Fasciné par le personnage d’Orlando furioso, Spinosi avait alors pour projet de diriger à Paris trois opéras (Vivaldi, Haendel, Haydn) composés autour de son histoire. « Je cherchais un humain extraordinaire, passionné mais avec la fragilité qui lui permette de tomber dans la folie à cause d’un amour trahi. Personne n’avait joué Orlando de Vivaldi à Paris depuis Claudio Scimone et Marilyn Horne en 1980. Mais je ne trouvais pas ma chanteuse. Un jour, j’ai entendu Marie-Nicole Lemieux dans Le spectre de la rose des Nuits d’été de Berlioz et je ne suis dit : “Elle a tout : il n’y a pas une seconde qui ne sorte de son coeur”. »

Marie-Nicole Lemieux a fait confiance au chef passionné. Sur la grande scène du Châtelet débutait aussi ce soir-là Philippe Jaroussky, également repéré par ce chef avisé. Ce fut un triomphe. « J’ai eu la chance de les avoir connus jeunes et tremblants », s’amuse Spinosi.

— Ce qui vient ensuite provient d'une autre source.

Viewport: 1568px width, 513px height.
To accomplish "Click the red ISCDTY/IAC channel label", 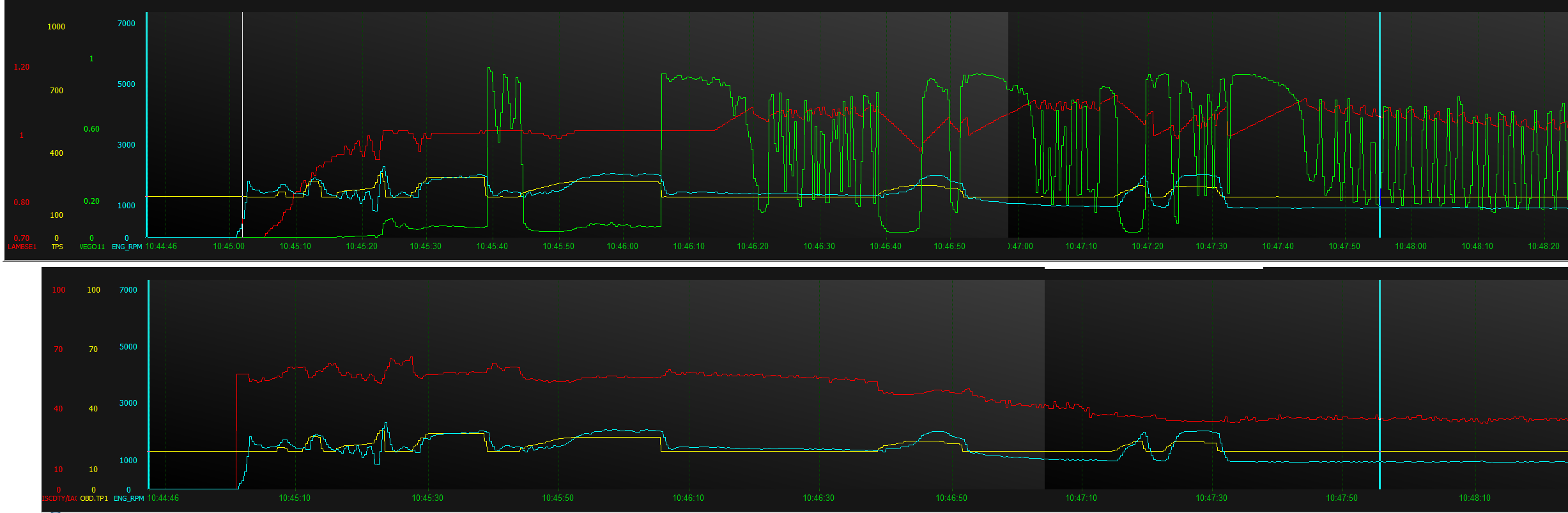I will coord(59,498).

Le tandem Spinosi-Lemieux a enregistré pour Naïve trois opéras de Vivaldi. La chanteuse voulait continuer sur cette voie, Spinosi souhaitait changer d’univers : « Un jour, nous étions dans un bar. Il y avait un piano et Marie-Nicole a chanté Aznavour et Piaf. C’était un grand moment. Je n’ai jamais entendu quelqu’un chanter Piaf depuis Piaf comme Marie-Nicole Lemieux. Et c’est même mieux que Piaf ! Je l’ai suppliée de faire un album de chansons françaises où j’aurais fait les arrangements, mais elle n’a jamais voulu. »

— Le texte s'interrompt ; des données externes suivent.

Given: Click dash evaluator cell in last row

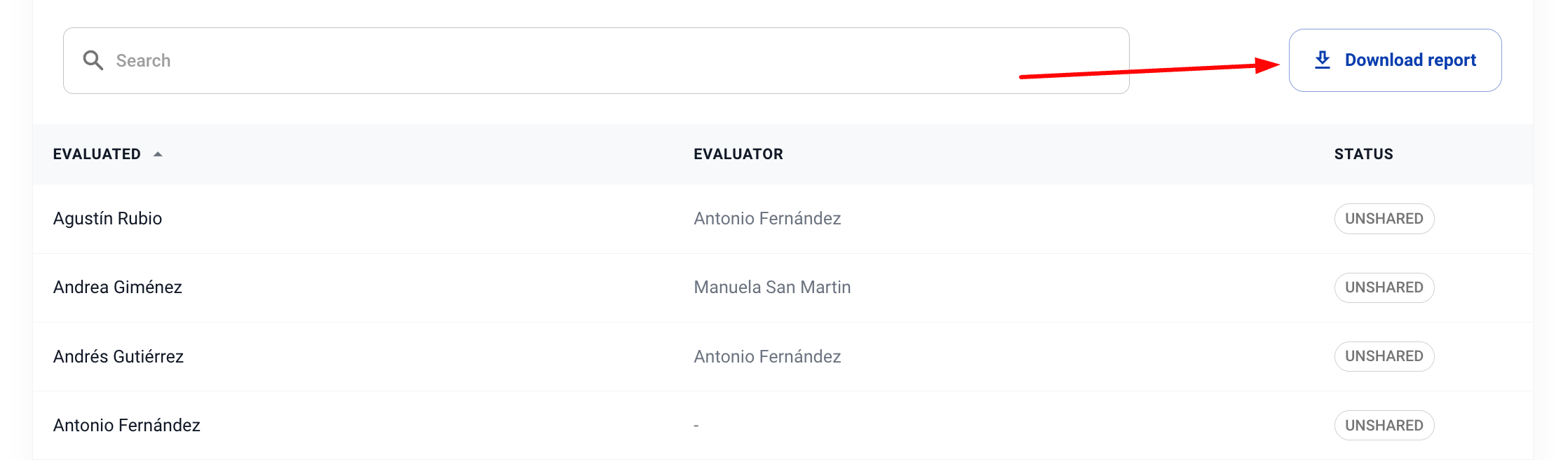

On comprend à demi-mot que les chemins se sont un peu séparés : « Nous n’étions plus trop d’accord sur quoi enregistrer, mais cela n’a rien à voir avec la personne, la musicienne et la chanteuse qui sont au plus profond de mon coeur. Cela a été très affectif entre nous. » Reconnexion cette semaine.

Airs de Rossini et de Mozart

À Québec, Palais Montcalm, jeudi 28 septembre à 20 h. À Montréal, Maison symphonique, samedi 30 septembre à 19 h 30.